# Start of EXCERPTED PASSAGE

In April of 1661 the Perry family were brought to trial and duly hanged, one after the other. And if there were second thoughts after John's gallows conversion to innocence, they were put aside.
For even if Joan and Richard Perry had not killed poor Mr. Harrison, then John Perry, the self confessed murderer, certainly had. And it was certainly important that justice was seen to be done. Without the certain avenging hand of justice there would be no respect for the law, and English society would return to the rule of the beast, the rule of eat or be eaten. And then in 1662, wonder of wonders, William Harrison walked back into to the village of Chipping Camden, certainly alive and allegedly well.
When questioned the old man (he was now seventy-two) told a murkey tale of being set upon, stabbed, kidnapped, hustled aboard a ship, and sold in a Turkish slave market. He escaped, he said, when his master had died. Mr. Harrision claimed he then caught a ship back to England. As others have noted, “The story told by Harrison is conspicuously and childishly false.” And as a Mr. Paget noted, “much profit was not likely to arise from the sale of the old man as a slave…especially as the old man was delivered in a wounded and imperfect condition.”

# End of EXCERPTED PASSAGE
# Start of EXTRACTED DATA

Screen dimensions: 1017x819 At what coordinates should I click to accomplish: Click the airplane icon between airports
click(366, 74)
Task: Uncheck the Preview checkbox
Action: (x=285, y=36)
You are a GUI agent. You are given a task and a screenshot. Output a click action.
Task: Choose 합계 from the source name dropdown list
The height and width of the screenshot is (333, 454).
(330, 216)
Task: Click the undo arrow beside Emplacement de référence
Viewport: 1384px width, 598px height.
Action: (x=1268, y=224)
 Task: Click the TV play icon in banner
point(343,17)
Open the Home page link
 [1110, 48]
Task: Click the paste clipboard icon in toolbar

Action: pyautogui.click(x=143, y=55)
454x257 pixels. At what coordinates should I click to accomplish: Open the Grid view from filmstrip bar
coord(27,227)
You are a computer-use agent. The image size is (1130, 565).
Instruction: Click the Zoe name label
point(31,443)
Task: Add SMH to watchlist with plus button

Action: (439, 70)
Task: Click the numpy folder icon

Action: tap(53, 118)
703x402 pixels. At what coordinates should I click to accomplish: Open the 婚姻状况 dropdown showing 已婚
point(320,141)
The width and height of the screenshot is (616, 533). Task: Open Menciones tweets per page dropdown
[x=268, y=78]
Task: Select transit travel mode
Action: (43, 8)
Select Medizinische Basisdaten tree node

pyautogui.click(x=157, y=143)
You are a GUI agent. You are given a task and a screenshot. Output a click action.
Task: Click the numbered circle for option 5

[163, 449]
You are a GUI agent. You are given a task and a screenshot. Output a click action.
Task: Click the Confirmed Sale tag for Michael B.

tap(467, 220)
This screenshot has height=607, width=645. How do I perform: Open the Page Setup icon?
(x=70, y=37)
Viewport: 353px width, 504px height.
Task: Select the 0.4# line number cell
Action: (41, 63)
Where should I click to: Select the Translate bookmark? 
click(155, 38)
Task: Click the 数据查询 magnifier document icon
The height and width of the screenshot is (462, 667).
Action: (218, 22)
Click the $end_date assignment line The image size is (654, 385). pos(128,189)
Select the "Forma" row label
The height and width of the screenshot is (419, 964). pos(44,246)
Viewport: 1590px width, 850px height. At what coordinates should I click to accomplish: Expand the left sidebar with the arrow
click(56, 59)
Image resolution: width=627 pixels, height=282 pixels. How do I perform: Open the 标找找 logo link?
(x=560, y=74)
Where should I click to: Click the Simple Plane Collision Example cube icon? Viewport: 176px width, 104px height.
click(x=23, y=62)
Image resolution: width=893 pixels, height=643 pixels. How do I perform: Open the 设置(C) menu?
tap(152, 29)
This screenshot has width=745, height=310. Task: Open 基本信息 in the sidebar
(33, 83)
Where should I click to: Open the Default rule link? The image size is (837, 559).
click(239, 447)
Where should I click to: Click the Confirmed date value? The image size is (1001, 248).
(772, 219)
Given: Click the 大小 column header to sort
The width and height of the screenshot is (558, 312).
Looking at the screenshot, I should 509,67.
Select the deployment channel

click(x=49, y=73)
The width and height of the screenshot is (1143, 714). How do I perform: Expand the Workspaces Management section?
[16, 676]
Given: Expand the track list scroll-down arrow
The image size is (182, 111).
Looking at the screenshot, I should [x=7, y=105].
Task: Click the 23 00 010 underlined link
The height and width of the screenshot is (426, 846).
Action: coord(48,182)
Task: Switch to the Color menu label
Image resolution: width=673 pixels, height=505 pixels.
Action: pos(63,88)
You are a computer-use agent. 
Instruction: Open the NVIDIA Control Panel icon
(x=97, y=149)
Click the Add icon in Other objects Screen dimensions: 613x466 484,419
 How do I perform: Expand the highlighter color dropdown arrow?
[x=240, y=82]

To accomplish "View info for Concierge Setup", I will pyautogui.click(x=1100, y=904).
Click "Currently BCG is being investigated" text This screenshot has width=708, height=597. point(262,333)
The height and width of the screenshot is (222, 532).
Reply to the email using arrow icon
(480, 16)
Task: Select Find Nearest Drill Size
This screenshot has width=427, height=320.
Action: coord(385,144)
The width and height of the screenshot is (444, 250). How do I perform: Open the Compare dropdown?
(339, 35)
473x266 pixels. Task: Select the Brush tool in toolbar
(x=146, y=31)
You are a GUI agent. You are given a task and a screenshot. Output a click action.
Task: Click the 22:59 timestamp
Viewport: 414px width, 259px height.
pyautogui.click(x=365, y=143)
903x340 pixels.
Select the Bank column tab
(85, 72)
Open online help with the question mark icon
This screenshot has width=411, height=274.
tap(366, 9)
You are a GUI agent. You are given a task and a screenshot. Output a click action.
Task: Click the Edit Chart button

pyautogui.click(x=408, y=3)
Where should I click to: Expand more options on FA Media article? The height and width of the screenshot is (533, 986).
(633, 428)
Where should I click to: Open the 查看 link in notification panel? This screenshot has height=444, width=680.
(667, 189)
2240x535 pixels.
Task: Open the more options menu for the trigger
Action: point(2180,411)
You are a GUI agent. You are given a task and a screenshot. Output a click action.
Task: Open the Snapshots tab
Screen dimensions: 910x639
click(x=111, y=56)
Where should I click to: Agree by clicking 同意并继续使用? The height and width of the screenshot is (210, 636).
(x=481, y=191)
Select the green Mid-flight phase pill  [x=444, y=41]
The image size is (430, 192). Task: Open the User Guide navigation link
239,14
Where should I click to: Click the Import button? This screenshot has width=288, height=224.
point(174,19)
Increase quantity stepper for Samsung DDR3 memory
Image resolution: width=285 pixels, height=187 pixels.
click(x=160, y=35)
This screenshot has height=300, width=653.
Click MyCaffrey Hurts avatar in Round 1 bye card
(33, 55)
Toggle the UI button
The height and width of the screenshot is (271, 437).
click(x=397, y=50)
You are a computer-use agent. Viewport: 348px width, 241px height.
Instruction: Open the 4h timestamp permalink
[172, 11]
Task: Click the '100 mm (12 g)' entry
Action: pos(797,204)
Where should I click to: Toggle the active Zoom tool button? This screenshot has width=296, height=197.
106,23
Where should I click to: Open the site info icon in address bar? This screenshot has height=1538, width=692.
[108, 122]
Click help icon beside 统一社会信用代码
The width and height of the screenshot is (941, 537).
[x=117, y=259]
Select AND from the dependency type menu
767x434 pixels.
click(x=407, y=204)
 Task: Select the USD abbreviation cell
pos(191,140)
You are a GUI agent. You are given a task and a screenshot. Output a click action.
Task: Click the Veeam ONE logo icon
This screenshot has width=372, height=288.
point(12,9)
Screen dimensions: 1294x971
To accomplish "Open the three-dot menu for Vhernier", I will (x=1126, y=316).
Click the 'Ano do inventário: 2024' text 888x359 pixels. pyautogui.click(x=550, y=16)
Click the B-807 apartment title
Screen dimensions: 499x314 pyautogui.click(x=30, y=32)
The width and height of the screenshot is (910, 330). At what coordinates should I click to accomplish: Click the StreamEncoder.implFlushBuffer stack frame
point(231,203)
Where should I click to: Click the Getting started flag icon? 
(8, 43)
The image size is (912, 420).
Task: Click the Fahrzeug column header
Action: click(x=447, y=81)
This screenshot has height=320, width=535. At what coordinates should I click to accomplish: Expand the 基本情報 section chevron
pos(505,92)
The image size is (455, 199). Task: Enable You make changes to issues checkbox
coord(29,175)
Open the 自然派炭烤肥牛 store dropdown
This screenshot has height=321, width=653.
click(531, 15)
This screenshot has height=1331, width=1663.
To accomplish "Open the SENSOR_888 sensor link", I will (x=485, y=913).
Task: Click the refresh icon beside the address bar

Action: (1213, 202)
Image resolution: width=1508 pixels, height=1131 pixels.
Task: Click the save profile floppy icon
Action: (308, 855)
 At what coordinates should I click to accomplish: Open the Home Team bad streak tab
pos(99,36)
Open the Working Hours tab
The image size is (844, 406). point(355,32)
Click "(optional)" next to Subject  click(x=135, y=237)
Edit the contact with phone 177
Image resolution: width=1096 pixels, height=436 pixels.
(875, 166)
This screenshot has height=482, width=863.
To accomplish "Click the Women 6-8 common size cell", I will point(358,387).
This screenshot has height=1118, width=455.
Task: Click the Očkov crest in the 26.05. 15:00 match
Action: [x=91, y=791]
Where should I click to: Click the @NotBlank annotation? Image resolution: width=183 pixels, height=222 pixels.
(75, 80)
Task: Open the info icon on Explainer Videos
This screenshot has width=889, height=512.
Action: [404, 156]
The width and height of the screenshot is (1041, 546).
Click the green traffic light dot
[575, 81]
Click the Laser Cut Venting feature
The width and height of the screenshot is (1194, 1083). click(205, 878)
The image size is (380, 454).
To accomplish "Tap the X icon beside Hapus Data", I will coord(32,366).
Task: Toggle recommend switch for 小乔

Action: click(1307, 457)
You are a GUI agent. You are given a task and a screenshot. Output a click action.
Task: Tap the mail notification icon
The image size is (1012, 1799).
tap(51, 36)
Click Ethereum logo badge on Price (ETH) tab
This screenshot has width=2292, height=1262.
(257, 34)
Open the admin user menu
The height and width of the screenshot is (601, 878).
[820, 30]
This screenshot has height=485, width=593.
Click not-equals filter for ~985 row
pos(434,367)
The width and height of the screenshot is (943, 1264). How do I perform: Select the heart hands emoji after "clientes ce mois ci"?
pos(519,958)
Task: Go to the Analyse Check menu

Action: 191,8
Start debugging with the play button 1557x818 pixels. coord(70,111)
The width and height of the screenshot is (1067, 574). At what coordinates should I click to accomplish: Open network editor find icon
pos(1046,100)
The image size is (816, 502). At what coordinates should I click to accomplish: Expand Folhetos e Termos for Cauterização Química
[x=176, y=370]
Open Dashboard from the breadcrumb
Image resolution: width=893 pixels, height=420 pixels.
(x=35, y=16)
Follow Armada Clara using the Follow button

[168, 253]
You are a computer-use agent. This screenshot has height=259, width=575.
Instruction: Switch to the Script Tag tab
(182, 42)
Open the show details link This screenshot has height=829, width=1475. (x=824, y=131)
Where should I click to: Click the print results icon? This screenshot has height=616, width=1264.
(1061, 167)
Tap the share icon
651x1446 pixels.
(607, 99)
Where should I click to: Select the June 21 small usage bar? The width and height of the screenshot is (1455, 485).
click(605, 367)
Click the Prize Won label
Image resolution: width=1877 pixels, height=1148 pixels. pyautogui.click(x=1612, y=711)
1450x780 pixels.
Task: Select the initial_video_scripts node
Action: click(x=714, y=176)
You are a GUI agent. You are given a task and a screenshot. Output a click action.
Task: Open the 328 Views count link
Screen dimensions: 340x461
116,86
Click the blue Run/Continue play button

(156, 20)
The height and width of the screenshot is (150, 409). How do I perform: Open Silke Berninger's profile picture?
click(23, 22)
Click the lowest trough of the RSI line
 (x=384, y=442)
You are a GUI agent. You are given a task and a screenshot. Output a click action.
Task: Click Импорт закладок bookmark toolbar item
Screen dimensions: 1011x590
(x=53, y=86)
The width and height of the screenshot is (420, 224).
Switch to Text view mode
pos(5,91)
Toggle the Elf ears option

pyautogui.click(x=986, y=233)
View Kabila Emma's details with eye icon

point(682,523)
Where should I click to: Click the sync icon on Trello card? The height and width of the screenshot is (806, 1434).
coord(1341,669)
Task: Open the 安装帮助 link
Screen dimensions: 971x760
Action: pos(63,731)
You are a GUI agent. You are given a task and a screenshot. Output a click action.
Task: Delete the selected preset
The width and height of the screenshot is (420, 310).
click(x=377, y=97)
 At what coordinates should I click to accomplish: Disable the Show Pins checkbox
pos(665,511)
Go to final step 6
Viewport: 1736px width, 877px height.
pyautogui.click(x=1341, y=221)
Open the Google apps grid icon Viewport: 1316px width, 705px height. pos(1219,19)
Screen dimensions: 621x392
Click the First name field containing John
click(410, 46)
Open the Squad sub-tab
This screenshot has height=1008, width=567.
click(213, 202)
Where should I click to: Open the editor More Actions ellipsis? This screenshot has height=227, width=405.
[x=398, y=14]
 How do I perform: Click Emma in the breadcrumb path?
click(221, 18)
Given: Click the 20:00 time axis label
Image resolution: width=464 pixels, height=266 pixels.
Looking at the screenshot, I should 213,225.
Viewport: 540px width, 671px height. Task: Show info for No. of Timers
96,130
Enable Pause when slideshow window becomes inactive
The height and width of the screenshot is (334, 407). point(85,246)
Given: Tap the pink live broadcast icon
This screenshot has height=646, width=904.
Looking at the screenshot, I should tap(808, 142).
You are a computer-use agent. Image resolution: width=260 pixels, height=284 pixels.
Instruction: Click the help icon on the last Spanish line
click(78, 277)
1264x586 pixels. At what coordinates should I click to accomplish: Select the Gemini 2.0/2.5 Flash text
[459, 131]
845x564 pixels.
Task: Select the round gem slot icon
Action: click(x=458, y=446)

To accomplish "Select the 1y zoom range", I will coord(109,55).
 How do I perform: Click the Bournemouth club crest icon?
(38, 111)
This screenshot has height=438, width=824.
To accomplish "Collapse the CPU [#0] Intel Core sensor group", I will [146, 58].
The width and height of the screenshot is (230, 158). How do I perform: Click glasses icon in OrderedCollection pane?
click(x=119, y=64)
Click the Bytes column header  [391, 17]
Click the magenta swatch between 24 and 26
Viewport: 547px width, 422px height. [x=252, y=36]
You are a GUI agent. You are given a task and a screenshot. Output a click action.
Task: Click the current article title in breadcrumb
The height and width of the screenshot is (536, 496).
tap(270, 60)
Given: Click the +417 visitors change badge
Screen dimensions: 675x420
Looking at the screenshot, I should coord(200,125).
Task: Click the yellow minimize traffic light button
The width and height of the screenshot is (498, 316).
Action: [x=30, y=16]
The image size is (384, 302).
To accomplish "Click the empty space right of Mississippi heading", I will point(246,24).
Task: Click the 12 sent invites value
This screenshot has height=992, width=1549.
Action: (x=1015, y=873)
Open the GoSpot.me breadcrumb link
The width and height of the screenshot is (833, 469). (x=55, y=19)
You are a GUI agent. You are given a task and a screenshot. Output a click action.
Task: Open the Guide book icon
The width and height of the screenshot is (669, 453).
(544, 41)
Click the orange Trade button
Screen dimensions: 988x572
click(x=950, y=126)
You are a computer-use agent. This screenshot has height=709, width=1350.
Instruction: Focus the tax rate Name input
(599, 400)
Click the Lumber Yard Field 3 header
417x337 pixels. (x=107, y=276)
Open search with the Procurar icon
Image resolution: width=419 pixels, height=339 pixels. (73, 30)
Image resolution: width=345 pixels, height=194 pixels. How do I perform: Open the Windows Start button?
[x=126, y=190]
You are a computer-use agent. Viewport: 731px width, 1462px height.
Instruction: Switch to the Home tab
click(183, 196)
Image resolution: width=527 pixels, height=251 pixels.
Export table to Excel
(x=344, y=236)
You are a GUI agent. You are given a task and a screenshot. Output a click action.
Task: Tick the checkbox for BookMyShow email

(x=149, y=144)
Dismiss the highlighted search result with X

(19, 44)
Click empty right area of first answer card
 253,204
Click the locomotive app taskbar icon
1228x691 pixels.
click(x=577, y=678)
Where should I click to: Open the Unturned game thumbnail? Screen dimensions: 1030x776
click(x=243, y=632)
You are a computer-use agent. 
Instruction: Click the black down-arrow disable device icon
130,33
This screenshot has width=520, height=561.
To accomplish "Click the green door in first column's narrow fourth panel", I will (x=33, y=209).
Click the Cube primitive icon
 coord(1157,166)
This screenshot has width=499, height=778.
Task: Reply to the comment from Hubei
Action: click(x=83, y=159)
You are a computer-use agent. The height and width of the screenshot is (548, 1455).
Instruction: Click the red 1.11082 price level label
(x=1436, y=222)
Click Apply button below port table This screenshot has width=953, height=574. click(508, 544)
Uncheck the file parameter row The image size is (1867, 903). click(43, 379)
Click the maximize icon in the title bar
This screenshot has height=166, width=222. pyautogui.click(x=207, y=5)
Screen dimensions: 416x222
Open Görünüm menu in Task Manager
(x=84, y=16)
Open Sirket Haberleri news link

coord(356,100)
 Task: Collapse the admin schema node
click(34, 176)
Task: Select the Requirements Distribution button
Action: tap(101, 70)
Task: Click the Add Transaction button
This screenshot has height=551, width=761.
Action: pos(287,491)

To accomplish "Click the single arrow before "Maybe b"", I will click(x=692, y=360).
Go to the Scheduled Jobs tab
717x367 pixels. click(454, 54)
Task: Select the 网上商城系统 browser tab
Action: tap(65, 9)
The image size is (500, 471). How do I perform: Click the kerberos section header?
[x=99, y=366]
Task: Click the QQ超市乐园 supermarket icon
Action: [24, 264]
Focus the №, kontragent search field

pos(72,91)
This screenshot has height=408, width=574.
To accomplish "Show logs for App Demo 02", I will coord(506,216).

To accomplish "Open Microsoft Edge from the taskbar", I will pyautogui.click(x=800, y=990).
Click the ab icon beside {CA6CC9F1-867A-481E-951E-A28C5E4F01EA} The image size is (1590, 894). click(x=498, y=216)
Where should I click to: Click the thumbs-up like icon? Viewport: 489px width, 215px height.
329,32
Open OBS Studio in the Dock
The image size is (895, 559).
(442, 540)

# End of EXTRACTED DATA

ACTIONS TO TAKE:
(1) List, in the order the text on the Harrison case gives them, the things William Harrison said were done to him before his escape.
(2) Reproduce the text on the Harrison case verbatim, from "For even if" through "and allegedly well.".

RESULTS IN ORDER:
(1)
- Set upon
- Stabbed
- Kidnapped
- Hustled aboard a ship
- Sold in a Turkish slave market

(2)
For even if Joan and Richard Perry had not killed poor Mr. Harrison, then John Perry, the self confessed murderer, certainly had. And it was certainly important that justice was seen to be done. Without the certain avenging hand of justice there would be no respect for the law, and English society would return to the rule of the beast, the rule of eat or be eaten. And then in 1662, wonder of wonders, William Harrison walked back into to the village of Chipping Camden, certainly alive and allegedly well.